*BSD News Article 69371

#! rnews 8800 bsd
Path: euryale.cc.adfa.oz.au!newshost.anu.edu.au!harbinger.cc.monash.edu.au!news.mira.net.au!news.vbc.net!news.cais.net!bofh.dot!news.mathworks.com!newsfeed.internetmci.com!usenet.eel.ufl.edu!bofh.dot!warwick!lyra.csx.cam.ac.uk!news
From: Damian Reeves <damian@zeus.co.uk>
Newsgroups: comp.unix.bsd.freebsd.misc
Subject: Re: Linux vs. FreeBSD ... (FreeBSD extremely mem/swap hungry)
Date: Sat, 25 May 1996 10:39:29 +0100
Organization: Zeus Technology Ltd.
Lines: 161
Message-ID: <31A6D551.41C67EA6@zeus.co.uk>
References: <3188C1E2.45AE@onramp.net> <4o3ftc$4rc@zot.io.org> <31A5A8F6.15FB7483@zeus.co.uk> <31A5D0A8.59E2B600@zeus.co.uk> <DrxB6M.Iyn@kithrup.com>
NNTP-Posting-Host: jobbie.chu.cam.ac.uk
Mime-Version: 1.0
Content-Type: text/plain; charset=us-ascii
Content-Transfer-Encoding: 7bit
X-Mailer: Mozilla 2.02 (X11; I; FreeBSD 2.1.0-RELEASE i386)

Sean Eric Fagan wrote:
> 
> In article <31A5D0A8.59E2B600@zeus.co.uk>,
> Damian Reeves  <damian@zeus.co.uk> wrote:

    >> "Our program is so old, no one who wrote the internals is even
    >> alive anymore, we couldn't possibly alter them, let alone
    >> describe the design decisions that contributed to this large
    >> chunk of code we don't understand."

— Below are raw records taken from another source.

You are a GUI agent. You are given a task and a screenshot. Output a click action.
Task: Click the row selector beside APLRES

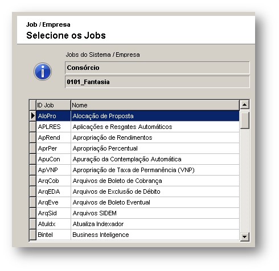pos(33,127)
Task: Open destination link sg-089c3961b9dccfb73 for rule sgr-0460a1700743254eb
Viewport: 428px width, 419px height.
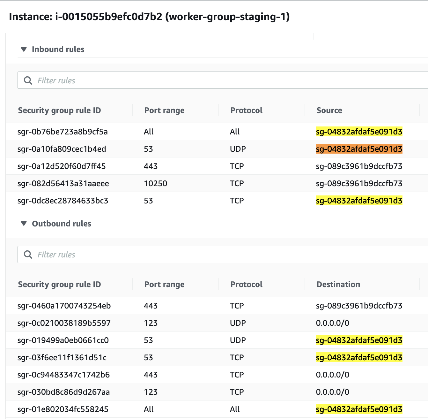Action: [x=359, y=306]
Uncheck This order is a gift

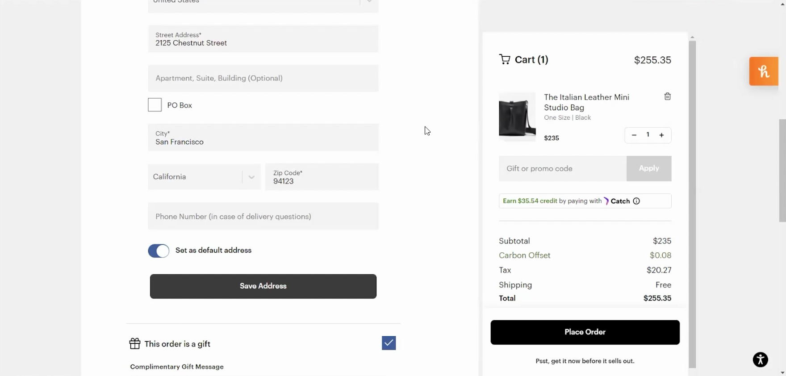point(389,343)
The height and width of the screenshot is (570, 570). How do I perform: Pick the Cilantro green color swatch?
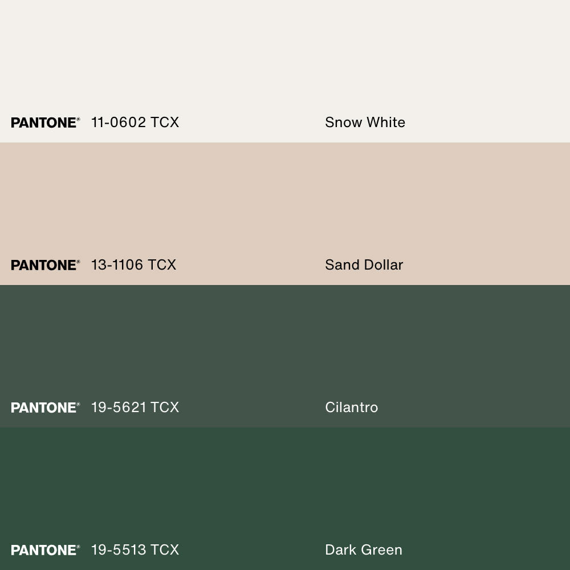point(285,342)
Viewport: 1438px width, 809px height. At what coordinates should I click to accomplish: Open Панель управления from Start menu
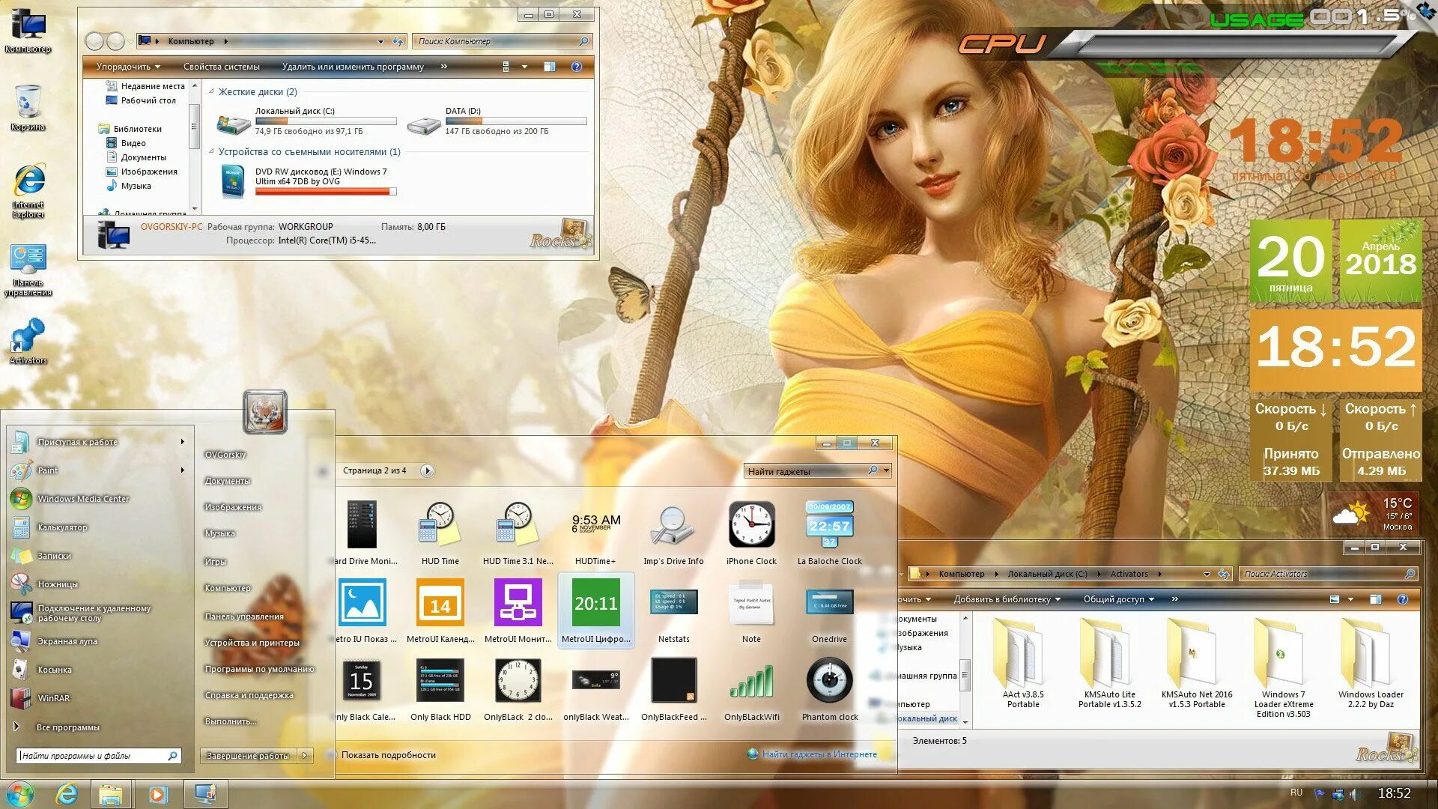(244, 616)
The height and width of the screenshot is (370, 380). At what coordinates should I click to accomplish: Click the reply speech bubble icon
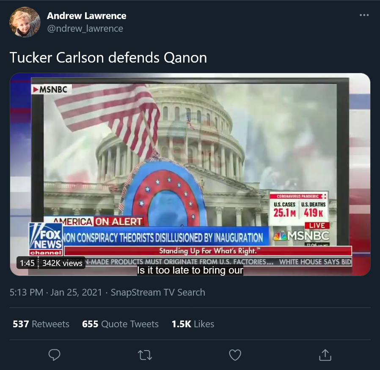pyautogui.click(x=54, y=355)
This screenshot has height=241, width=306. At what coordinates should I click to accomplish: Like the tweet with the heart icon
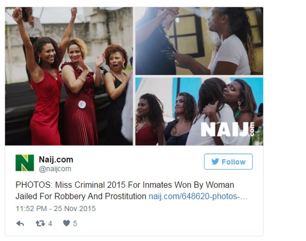click(x=67, y=223)
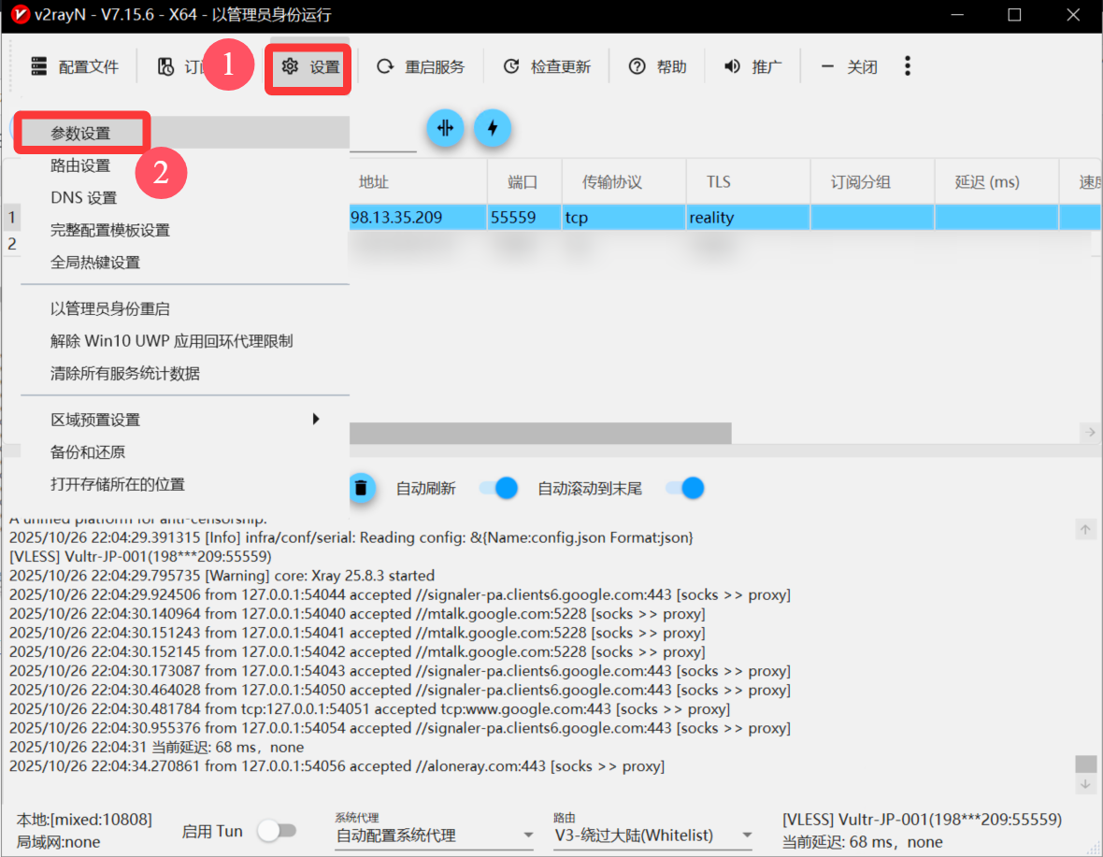Toggle the 自动刷新 switch

498,488
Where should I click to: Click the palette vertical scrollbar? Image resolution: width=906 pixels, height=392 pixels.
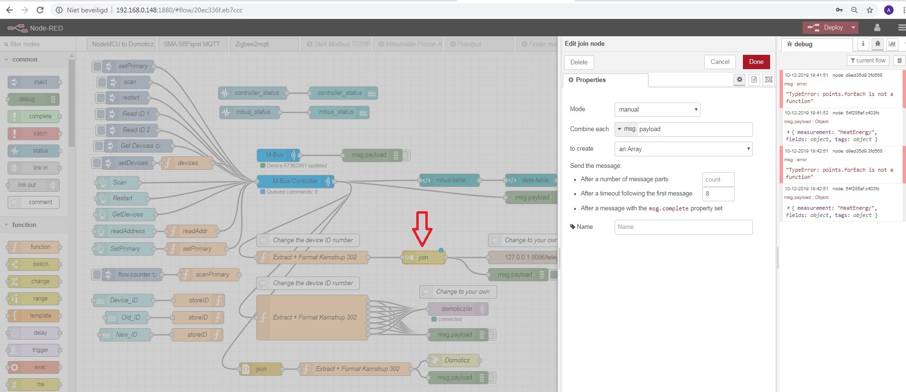coord(72,103)
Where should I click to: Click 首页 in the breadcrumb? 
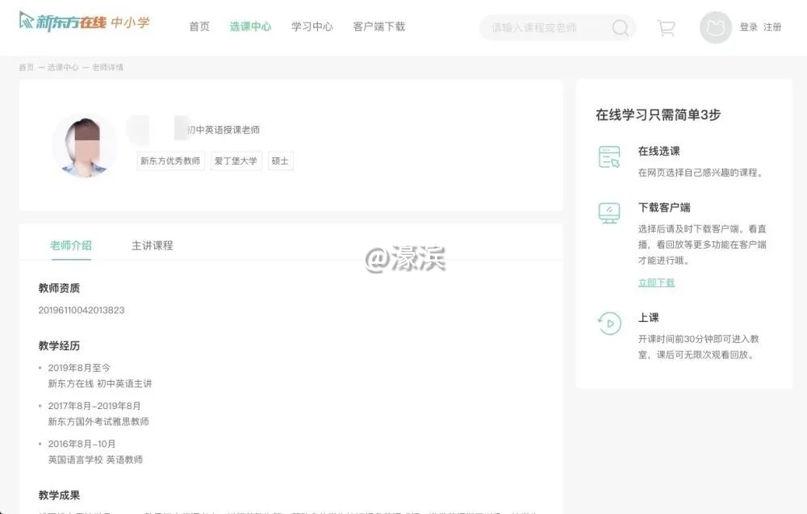[26, 68]
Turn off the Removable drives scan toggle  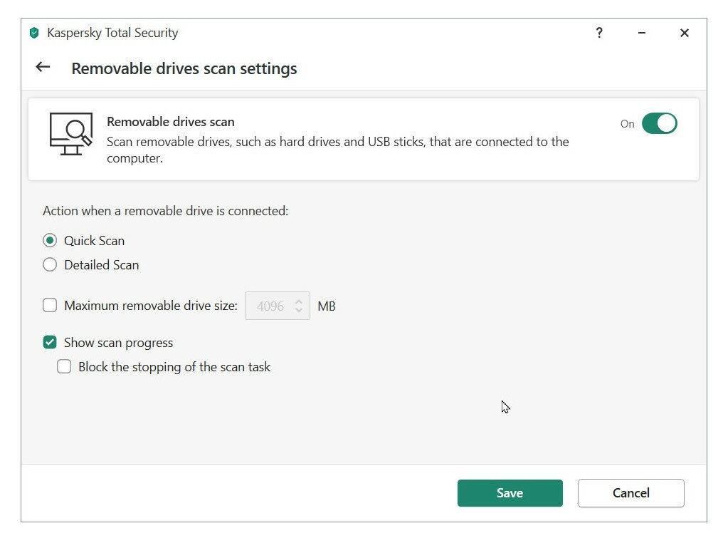(x=659, y=123)
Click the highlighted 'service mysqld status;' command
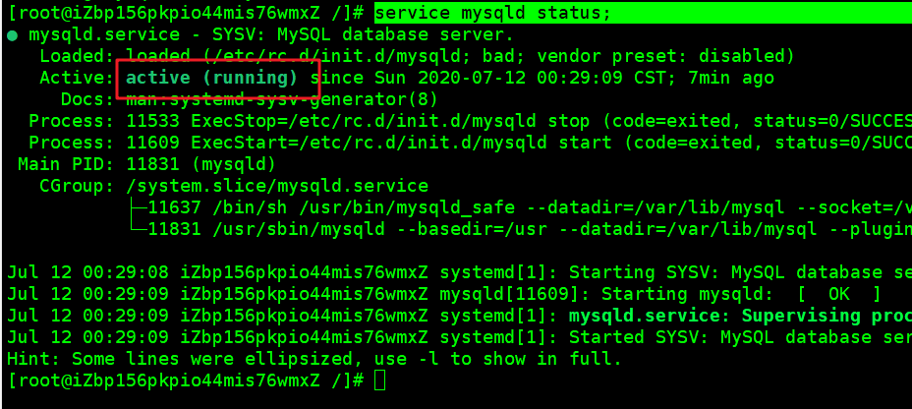Viewport: 912px width, 409px height. point(493,13)
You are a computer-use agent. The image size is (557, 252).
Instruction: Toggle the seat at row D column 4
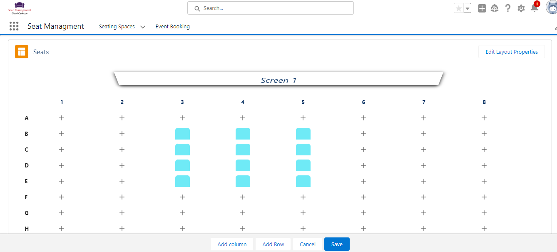243,165
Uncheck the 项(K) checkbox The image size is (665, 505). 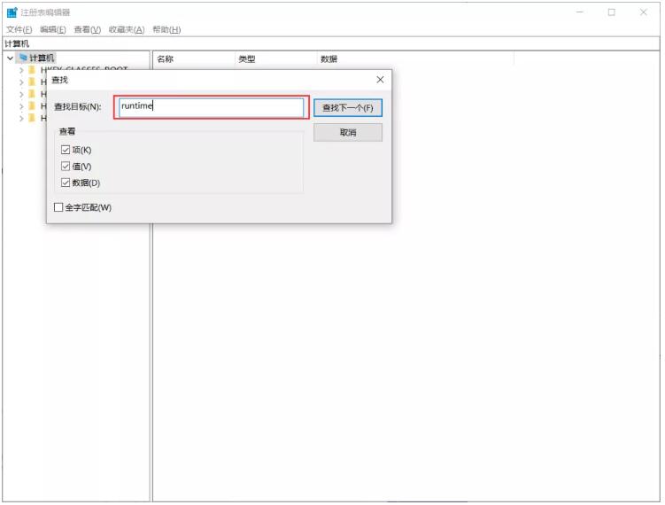[x=66, y=150]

    Sean> Uh... actually, everyone who wrote the internals of BSD is
    Sean> still quite alive.  In fact, I went and got a copy of the
    Sean> 4.4BSD book on Tuesday, and got it signed by one of the
    Sean> authors.  I'll try to get the others as time goes by.

It wasn't meant to be a description of the actual history of BSD,
rather a response to the "Our code is obviously perfect because we've
used it for so long" argument.

    >> Under BSD, memory is allocated on a binary buddy system causing
    >> all blocks to be allocated of sizes that are a power of 2.
    >> This wastes a lot of memory (ask for 2mb+1byte and the kernel
    >> will reserve 4mb of memory for you).  Linux on the otherhand
    >> supports the allocation of arbitary sized blocks.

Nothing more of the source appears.